Cholesterol is a type of fat that is found in your blood. While some cholesterol is necessary for good health, too much of it can increase your risk of certain health problems including heart disease and stroke, two of the leading causes of death worldwide. But did you know that exercise can help improve your cholesterol levels? Regular physical activity can have a big impact on lowering bad cholesterol (LDL) and increasing good cholesterol (HDL). Let’s take a closer look at how exercise benefits your cholesterol levels and why staying active is so important for your health.

What Is Cholesterol?

Before we dive into the effects of exercise, it’s helpful to understand what cholesterol is. Cholesterol comes in two main types:

  1. Low-density lipoprotein (LDL): Often called “bad” cholesterol, LDL can build up on the walls of your arteries, causing them to narrow and making it harder for blood to flow through.
  2. High-density lipoprotein (HDL): Known as “good” cholesterol, HDL helps remove LDL from your arteries. Higher levels of HDL can reduce the risk of heart disease by preventing cholesterol from building up.

When your body has too much LDL and not enough HDL, it increases your risk of developing serious health problems. That’s where exercise comes in!

How Exercise Helps Improve Cholesterol

Regular physical activity can help lower LDL cholesterol while boosting HDL cholesterol. Here’s how:

Increasing HDL Cholesterol

Exercise can raise the level of HDL cholesterol in your blood. Studies show that physical activities like walking, jogging, cycling, and swimming can help increase HDL. The more you move, the better your body can clear away the “bad” cholesterol from your arteries, reducing your risk of heart disease.

Lowering LDL Cholesterol

Exercise can also help lower LDL cholesterol. When you engage in activities like aerobic exercise (for example, running or cycling), your body uses energy from fat stores, which can help reduce the amount of LDL cholesterol in your bloodstream. Regular workouts help the liver process fats more efficiently, making it easier for the body to get rid of excess cholesterol.

Reducing Triglycerides

Triglycerides are another type of fat found in your blood. High levels of triglycerides can contribute to heart disease. Exercise helps lower triglyceride levels, especially when combined with a healthy diet. Aerobic exercises like swimming, walking, or cycling can significantly reduce triglycerides.

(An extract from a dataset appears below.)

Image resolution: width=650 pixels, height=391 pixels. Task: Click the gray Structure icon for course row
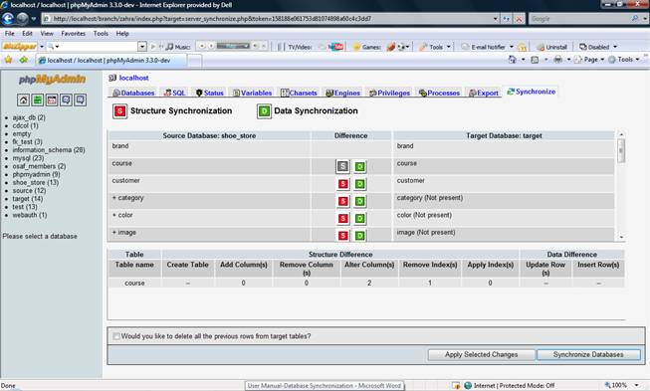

woman outdoors lifting small hand weights

Types of Exercise That Improve Cholesterol

Any form of physical activity that gets your heart rate up can help improve your cholesterol levels. Here are a few types of exercise that are especially beneficial:

  • Aerobic Exercise: Activities like walking, jogging, cycling, swimming, or dancing can help increase HDL and lower LDL cholesterol. Aim for at least 150 minutes of moderate aerobic activity per week or 75 minutes of vigorous activity.
  • Strength Training: Lifting weights or doing resistance exercises helps build muscle and can also contribute to better cholesterol levels. Aim for two to three sessions of strength training per week.
  • HIIT (High-Intensity Interval Training): Short bursts of intense exercise followed by periods of rest can help improve cholesterol levels. HIIT workouts are especially effective at burning fat and improving cardiovascular health.

How Much Exercise Do You Need?

To see benefits for your cholesterol levels, aim for at least 30 minutes of moderate physical activity most days of the week. Before starting an exercise routine, it is always best to talk with your healthcare provider about what type of physical activity is appropriate for you. If you are new to exercise, start with 10–15 minutes a day and gradually increase your time. The more active you are, the better your cholesterol levels are likely to improve.

 

Exercise is a powerful tool in improving your cholesterol levels and protecting your heart. Regular physical activity can raise good cholesterol (HDL), lower bad cholesterol (LDL), and reduce triglycerides. Whether you enjoy walking, swimming, or lifting weights, staying active is one of the best things you can do for your health!